An african mouse can regenerate large portions of lost skin scar-free

posted in: Regeneration | 0

Regeneration is the process by which animals replace tissue or structures after they are lost. Regeneration abilities vary within the Animal Kingdom. For example, many invertebrates such as planarians and hydra can regenerate all of their bodies even after they have been cut into small pieces. Some vertebrates are also capable of complex regeneration. Salamanders and zebrafish are research model systems which regenerate a plethora of body parts, including limbs and heart. However, mammals have limited regenerative ability and in humans and mice it is limited to regeneration of digits in childhood and liver regeneration.

In the wild, it is not uncommon that an animal loses one of its limbs after an encounter with a predator. Most people know about the phenomenon of autotomy, where certain animals such as salamanders lose a part of their bodies (for example the tail) to escape a predator. Autotomy is seen widely across the animal kingdom including lizards and mammals (like skinks and other rodents), but up to now no mammal showed regeneration of the lost structures. Seifert et al (2012) have recently described tissue regeneration in the African spiny mouse (Acomys kempi and Acomys percivalis), which seem to be able to regrow their skin, complete with hair follicles, sweat glands and even cartilage. They have spike-like hair, hence their name, and lose their skin and their tail to escape from predators, such as snakes. They can lose up to 60% of their dorsal skin and within 30 days, the wound will have healed, the hairs will have regrown and there will be no scarring. 

The spiny mouse can regenerate a large portion of lost skin scar-free. Seifert et al. (2012)

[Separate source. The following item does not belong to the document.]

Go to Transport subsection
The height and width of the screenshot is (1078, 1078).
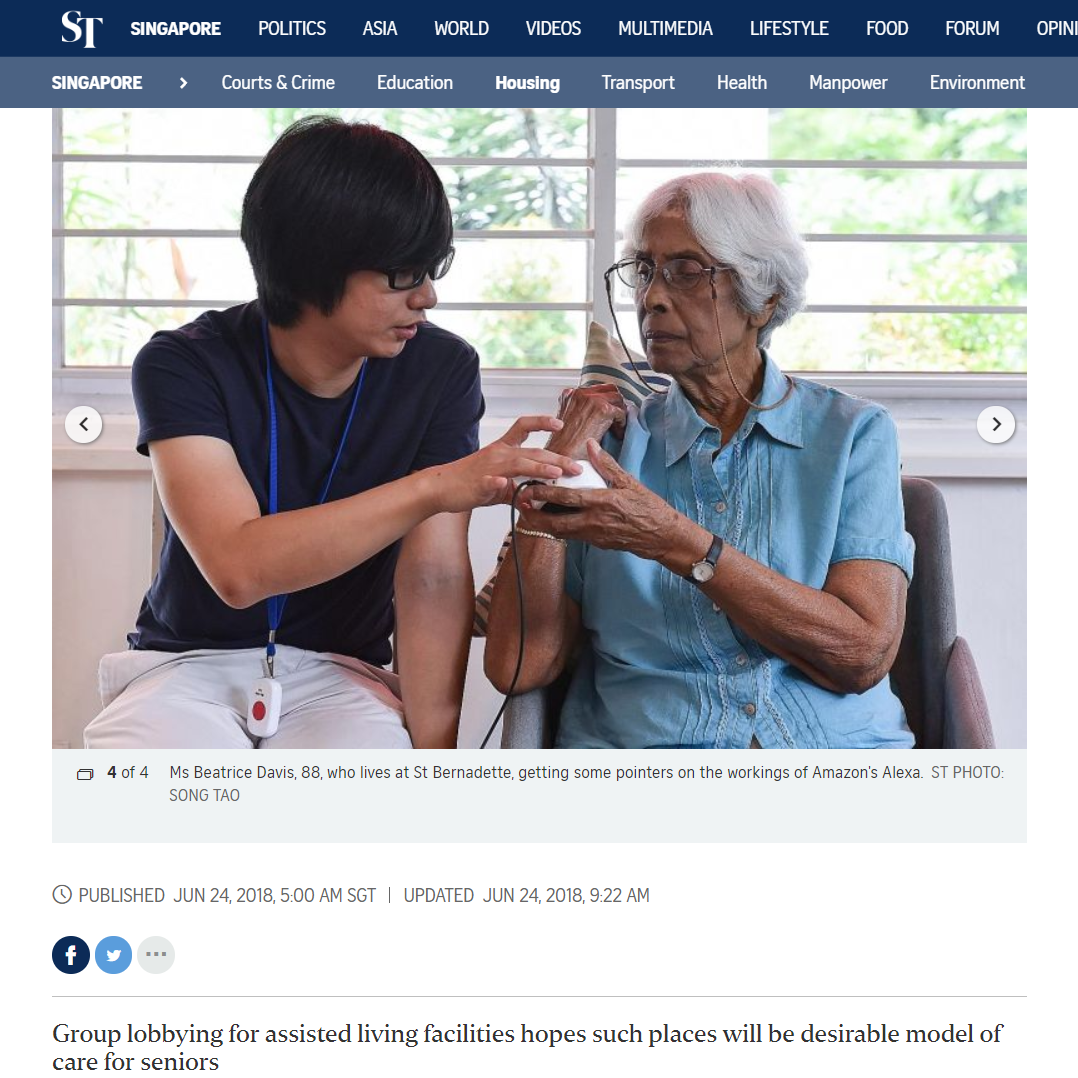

The spiny mouse can regenerate a large portion of lost skin scar-free. Seifert et al. (2012)

Seifert et al found that the propensity for their skin to tear was due to its low tensile strength. They found that the spiny mouse skin was 20 times weaker than common mouse skin, and that common mouse skin requires 77 times more energy to break than spiny mouse skin. They investigated the anatomy of the skin further, to see whether differences between this and the common mouse skin are responsible for the weakness. They found that the spiny mouse skin is anatomically similar to the common mouse skin, but that it has larger hair follicles. Perhaps surprisingly, they found no evidence of a fracture plane, as is the method of autotomy in geckos and skinks. Seifert et al reason that because the spiny mice have larger hair follicles, a lower amount of connective tissue in the skin may be the reason for the reduced tensile strength and elasticity.

The unusual features of their skin accounts for the ease with which the spiny mouse loses its skin and escapes predators. But it does not explain how the animals survived or how they regenerated so effectively. After the scientists produced a 4mm wound on their backs, the spiny mice manage to re-epithelize their wound within 3 days, whereas the common mice fail to do it so quickly. They do this by an increase contraction rate of the skin around the wound with respect to the common mice. This reduces the effective wound size. It is also notable that the spiny mouse heals scar-free, with the collagen type III (rather than collagen type I in the common mouse) rearranging in a pattern similar to the surrounding dermis. It seems that rapid repithelisation and high wound contraction are key, as well as a slow deposition of wound ECM, in a porous configuration and comprising mainly of type III collagen, in preventing fibrosis and encouraging regeneration of the skin, as opposed to fibrosis and scar formation, without regeneration. Examination of folliculargenesis showed normal pelage hairs as well as large spiny hairs in the wound. They found a highly proliferative, localized population of epidermal cells driving follicle regeneration, in a similar way that they work during development. 

In all, this study suggests that mammals do have the right tools available for regeneration, at least of the skin. This is incredibly encouraging to regeneration researchers such as myself, and reminds us that basic research of the mechanisms governing regeneration is crucial. Most of regeneration research is performed on salamanders, fish and invertebrates, because it is difficult to work on a model that doesn’t regenerate. Mice are also a very popular model organism; the mrl mouse (KO for p21) is incredibly interesting, but it is an artificial model, with only limited regenerative ability compared to the spiny mouse. There are numerous advantages to working with the current models for regeneration (including fast regeneration, easy to keep animals, very robust regenerative abilities, can regenerate a lot more than the just skin, etc) but it would be informative to compare how nature has solved the intricacies of regeneration in mammals, if at all. Although its regeneration abilities are quite limited compared to some of the currently used model organisms in regeneration, the spiny mouse could become a very important model to study wound healing and skin regeneration, to help find a solution to chronic wounds that don’t heal. This paper also reminds us of the importance of studying the world around us, in search for ways in which nature has already found the answer to some of our questions. It also stresses the importance of crosstalk in science and collaboration among scientists, without which a molecular biologist from the US would not have known to go searching for a little regenerating mouse in Africa.